In recent years, regulators and lawmakers have been caught off guard by quick-moving new technologies—3D printed guns, genetically modified glowing plants, new business models for sharing economy companies and drones.
As the pace of technological innovation accelerates, one of our biggest challenges is ensuring regulation and enforcement keep up with the development of new technologies in a way that balances both safety and expediently brings new technologies to market.
It may seem the solution lies in building larger external agencies to review and monitor an ever-increasing number of new technologies, or in streamlining the regulatory process—but a key part of the solution might actually rest in recognizing how technology can decrease the amount of regulation and enforcement needed.
Deloitte University Press recently published one of the first overviews on how rulemaking and enforcement are changing in an exponential era and ways regulation and enforcement can evolve. Many of their suggestions focused on better harnessing technology to improve the process.
For example, regulators can utilize online digital platforms to better capture citizen and market concerns when making rules rather than relying on slow and limited “town halls” or “notice and comment” processes which can take up to a year.
And while much of regulation enforcement today relies upon costly and timely inspections and attempts to monitor everyone for every possible violation, enforcers in the future could instead utilize open data, data sharing, improved data analytics and citizen reporting to more efficiently spot violations.
An interesting trend the report doesn’t cover, however, is how the next generation of technologies may not require as much enforcement because the rules and enforcement will actually be encoded into the software of the technological system.
Consider a future network of robotic cars.
If all cars are hooked up to a network, we will no longer need traffic signals, stop signs, traffic lanes, parking spots or as many police officers to manually enforce traffic laws. Much of the need for enforcement goes away, as these larger systems prevent accidents waiting to happen. Similar systems will exist for air travel and sea travel. (The weakness of such systems is that they are vulnerable to other problems such as hacking that can effect huge numbers of users at scale.)

_INFORMATION_
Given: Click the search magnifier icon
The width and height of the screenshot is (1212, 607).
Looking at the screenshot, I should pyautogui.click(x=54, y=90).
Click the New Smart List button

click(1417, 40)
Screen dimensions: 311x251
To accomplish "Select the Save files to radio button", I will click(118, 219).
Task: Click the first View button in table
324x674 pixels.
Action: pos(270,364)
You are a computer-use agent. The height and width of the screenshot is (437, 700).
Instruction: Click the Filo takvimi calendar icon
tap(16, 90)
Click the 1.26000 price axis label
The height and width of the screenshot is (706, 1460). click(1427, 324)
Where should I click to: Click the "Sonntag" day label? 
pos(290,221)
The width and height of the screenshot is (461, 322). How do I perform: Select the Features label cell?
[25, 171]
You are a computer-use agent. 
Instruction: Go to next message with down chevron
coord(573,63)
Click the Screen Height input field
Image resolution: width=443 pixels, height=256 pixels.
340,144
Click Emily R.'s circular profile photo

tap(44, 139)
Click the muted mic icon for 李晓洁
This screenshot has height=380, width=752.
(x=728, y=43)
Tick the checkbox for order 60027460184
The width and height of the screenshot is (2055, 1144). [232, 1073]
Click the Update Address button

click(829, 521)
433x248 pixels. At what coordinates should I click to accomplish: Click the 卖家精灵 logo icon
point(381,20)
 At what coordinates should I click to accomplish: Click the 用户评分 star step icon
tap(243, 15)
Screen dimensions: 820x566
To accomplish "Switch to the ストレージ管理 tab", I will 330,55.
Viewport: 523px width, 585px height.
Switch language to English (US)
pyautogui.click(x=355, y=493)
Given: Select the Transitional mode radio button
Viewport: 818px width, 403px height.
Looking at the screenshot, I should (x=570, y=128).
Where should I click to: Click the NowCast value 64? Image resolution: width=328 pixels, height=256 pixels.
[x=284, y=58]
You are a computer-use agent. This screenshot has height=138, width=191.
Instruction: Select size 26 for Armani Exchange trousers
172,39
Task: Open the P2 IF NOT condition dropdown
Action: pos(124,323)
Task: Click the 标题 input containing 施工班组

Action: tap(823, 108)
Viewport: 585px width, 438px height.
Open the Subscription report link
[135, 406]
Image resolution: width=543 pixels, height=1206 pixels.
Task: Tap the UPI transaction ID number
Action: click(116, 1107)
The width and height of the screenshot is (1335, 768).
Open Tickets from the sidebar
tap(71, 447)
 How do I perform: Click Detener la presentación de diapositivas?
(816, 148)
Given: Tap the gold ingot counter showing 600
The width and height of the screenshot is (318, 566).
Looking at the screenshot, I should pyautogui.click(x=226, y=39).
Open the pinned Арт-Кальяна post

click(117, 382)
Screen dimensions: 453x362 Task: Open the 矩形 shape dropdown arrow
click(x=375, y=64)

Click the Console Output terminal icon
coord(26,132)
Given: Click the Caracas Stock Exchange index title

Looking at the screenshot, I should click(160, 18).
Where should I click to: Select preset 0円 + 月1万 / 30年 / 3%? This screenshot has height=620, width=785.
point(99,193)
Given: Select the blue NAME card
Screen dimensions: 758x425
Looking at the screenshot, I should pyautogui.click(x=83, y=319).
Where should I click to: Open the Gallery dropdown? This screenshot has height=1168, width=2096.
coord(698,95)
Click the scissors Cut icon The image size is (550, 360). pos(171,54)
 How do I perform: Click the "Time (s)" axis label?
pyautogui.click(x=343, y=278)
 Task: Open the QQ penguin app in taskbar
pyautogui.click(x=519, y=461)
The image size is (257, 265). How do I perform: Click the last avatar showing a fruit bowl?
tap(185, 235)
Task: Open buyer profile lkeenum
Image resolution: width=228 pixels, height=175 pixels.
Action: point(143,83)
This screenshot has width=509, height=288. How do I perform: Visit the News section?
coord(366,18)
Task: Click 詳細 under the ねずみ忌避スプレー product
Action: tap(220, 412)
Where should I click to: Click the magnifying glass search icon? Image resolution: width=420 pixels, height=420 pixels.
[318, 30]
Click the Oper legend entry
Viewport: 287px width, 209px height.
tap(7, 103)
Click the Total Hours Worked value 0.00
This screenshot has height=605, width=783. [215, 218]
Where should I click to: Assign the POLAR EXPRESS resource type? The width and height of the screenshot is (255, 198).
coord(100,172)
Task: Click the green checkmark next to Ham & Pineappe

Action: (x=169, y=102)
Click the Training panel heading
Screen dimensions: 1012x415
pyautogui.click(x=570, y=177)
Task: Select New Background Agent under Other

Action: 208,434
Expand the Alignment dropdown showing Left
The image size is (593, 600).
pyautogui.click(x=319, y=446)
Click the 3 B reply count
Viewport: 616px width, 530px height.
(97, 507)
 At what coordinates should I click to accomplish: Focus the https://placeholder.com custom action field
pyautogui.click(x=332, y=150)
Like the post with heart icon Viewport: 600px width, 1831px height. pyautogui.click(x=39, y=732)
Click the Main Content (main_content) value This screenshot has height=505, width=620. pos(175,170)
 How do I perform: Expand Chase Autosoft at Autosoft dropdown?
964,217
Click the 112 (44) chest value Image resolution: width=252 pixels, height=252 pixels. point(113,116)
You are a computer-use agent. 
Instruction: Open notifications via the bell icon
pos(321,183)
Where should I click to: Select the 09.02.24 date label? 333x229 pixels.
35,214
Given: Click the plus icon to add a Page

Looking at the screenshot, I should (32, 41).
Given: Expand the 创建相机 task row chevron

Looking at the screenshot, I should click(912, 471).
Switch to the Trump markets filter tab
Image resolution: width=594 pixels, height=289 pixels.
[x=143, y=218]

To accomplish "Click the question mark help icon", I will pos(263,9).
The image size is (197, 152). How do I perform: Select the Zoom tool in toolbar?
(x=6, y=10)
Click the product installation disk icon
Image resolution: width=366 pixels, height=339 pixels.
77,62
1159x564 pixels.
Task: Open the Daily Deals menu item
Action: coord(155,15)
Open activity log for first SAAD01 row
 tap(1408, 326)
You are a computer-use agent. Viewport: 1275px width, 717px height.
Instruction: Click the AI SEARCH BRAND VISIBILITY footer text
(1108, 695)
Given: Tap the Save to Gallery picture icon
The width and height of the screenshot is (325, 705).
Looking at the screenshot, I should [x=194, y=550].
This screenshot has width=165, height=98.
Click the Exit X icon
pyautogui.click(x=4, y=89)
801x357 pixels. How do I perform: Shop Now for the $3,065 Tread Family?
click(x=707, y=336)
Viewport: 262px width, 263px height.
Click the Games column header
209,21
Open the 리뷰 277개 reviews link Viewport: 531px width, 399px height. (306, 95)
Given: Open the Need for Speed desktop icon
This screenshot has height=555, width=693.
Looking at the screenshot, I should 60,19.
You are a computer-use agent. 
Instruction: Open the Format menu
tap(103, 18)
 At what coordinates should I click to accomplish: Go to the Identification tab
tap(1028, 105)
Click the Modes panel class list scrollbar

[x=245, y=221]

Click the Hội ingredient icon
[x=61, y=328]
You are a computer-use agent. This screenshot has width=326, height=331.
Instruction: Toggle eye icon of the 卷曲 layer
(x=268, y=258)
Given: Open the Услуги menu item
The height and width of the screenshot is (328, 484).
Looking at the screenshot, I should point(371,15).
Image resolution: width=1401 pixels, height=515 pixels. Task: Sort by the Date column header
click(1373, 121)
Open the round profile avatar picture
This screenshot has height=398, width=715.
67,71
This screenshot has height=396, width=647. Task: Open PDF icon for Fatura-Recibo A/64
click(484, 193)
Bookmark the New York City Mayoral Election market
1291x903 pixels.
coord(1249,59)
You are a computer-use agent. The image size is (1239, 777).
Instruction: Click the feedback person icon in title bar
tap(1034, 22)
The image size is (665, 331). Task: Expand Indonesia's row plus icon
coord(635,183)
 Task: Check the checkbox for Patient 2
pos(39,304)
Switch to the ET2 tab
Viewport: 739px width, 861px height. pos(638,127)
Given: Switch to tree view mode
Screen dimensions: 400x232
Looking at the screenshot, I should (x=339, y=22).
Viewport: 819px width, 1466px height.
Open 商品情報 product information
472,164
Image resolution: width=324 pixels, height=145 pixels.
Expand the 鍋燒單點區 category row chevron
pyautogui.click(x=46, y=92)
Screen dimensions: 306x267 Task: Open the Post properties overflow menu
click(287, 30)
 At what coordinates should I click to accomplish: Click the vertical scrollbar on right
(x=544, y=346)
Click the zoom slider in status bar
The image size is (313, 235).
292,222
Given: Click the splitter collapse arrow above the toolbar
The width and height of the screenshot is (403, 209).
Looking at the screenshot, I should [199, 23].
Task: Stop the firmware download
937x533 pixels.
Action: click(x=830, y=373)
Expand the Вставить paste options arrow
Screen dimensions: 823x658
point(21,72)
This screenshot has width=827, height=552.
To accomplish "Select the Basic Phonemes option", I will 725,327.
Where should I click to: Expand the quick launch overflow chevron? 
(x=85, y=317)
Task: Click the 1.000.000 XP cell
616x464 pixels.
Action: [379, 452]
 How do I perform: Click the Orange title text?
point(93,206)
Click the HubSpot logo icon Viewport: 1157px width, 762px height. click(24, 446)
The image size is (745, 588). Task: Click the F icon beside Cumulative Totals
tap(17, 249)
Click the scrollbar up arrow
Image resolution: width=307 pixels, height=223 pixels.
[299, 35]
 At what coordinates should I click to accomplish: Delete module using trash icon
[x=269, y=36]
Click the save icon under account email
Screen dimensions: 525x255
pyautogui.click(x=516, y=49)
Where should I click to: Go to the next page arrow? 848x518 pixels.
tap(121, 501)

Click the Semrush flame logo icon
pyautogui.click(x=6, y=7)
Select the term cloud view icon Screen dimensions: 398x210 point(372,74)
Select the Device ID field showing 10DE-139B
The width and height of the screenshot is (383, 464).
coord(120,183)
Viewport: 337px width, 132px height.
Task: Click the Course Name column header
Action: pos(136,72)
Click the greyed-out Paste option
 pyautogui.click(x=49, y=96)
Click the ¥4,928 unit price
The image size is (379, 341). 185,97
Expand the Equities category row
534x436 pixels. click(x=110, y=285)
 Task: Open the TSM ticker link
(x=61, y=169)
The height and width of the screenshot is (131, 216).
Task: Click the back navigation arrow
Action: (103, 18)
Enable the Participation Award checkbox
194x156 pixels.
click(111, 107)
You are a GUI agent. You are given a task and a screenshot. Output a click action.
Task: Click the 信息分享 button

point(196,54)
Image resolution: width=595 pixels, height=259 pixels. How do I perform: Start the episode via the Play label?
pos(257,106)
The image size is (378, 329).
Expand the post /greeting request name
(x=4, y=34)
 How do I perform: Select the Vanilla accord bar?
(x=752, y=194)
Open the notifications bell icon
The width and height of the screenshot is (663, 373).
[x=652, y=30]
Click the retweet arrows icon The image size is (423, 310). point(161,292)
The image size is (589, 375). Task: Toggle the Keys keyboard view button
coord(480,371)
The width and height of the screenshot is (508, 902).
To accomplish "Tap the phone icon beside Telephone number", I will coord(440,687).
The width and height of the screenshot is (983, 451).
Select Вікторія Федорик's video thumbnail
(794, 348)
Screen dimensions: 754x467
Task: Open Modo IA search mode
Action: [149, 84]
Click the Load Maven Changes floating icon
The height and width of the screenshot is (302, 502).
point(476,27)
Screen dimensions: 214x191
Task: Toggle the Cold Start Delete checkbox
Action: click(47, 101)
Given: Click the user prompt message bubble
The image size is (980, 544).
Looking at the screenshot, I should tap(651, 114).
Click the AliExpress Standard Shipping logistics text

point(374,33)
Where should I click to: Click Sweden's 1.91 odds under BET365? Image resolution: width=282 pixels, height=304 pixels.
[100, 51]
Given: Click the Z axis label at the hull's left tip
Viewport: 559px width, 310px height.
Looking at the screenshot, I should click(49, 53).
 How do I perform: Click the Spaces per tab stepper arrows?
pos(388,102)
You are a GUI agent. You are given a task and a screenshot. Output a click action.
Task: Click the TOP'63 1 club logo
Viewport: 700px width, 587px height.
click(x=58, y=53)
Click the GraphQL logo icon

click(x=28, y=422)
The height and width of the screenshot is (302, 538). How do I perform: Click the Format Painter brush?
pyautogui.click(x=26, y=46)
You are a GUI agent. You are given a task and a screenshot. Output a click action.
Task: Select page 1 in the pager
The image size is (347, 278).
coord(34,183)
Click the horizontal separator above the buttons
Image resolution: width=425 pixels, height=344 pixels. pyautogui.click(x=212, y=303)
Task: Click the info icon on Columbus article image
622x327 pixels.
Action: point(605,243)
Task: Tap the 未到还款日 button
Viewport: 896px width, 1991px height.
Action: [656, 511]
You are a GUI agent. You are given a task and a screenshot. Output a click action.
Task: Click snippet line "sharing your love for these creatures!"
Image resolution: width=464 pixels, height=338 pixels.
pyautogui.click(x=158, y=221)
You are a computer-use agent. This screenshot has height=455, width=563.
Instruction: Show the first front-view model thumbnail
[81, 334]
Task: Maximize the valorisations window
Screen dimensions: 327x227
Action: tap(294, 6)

_TASK LIST_
1. Translate this sentence from the passage on regulating new technologies into French: "Consider a future network of robotic cars."
2. Rewrite the part of the passage on regulating new technologies that opens with the words "It may seem" and closes with "up to a year.", replacing "online digital platforms" with "web-based tools".
3. Extend the passage on regulating new technologies, continuing on from its final sentence.
The items have nothing to do with the passage on regulating new technologies.

_EXPECTED RESULTS_
1. Considérons un futur réseau de voitures robotisées.

2.
It may seem the solution lies in building larger external agencies to review and monitor an ever-increasing number of new technologies, or in streamlining the regulatory process—but a key part of the solution might actually rest in recognizing how technology can decrease the amount of regulation and enforcement needed.
Deloitte University Press recently published one of the first overviews on how rulemaking and enforcement are changing in an exponential era and ways regulation and enforcement can evolve. Many of their suggestions focused on better harnessing technology to improve the process.
For example, regulators can utilize web-based tools to better capture citizen and market concerns when making rules rather than relying on slow and limited “town halls” or “notice and comment” processes which can take up to a year.

3.
Or consider healthcare.
As medical chips and devices are able to monitor reactions to pharmaceuticals, or future robotic pharmacies dispense prescriptions depending on live data collected from patients and their communities, we will have real-time data about the safety of medications. Not only does this help human doctors and pharmacists make quicker and safer personalized adjustments as needed, it also gives regulators data that may have previously taken months or years for them to gather.
Finally consider a company or industry that uses blockchain databases.
Given that the software ensures all transactions happen in a transparent way, automatic “inspections” will be happening all the time by everyone, and there will be less need for regulators to enforce through specific targeted inspections.
Reimagining regulation and rule enforcement is difficult because for decades entrepreneurs have had to build businesses around regulatory processes, not to mention spend enormous amounts of money clearing regulatory hurdles. But if one looks into the future a bit, we can see that even regulation itself will be disrupted.
What other technologies do you think might disrupt regulation and enforcement? Which new technologies will be the hardest to regulate?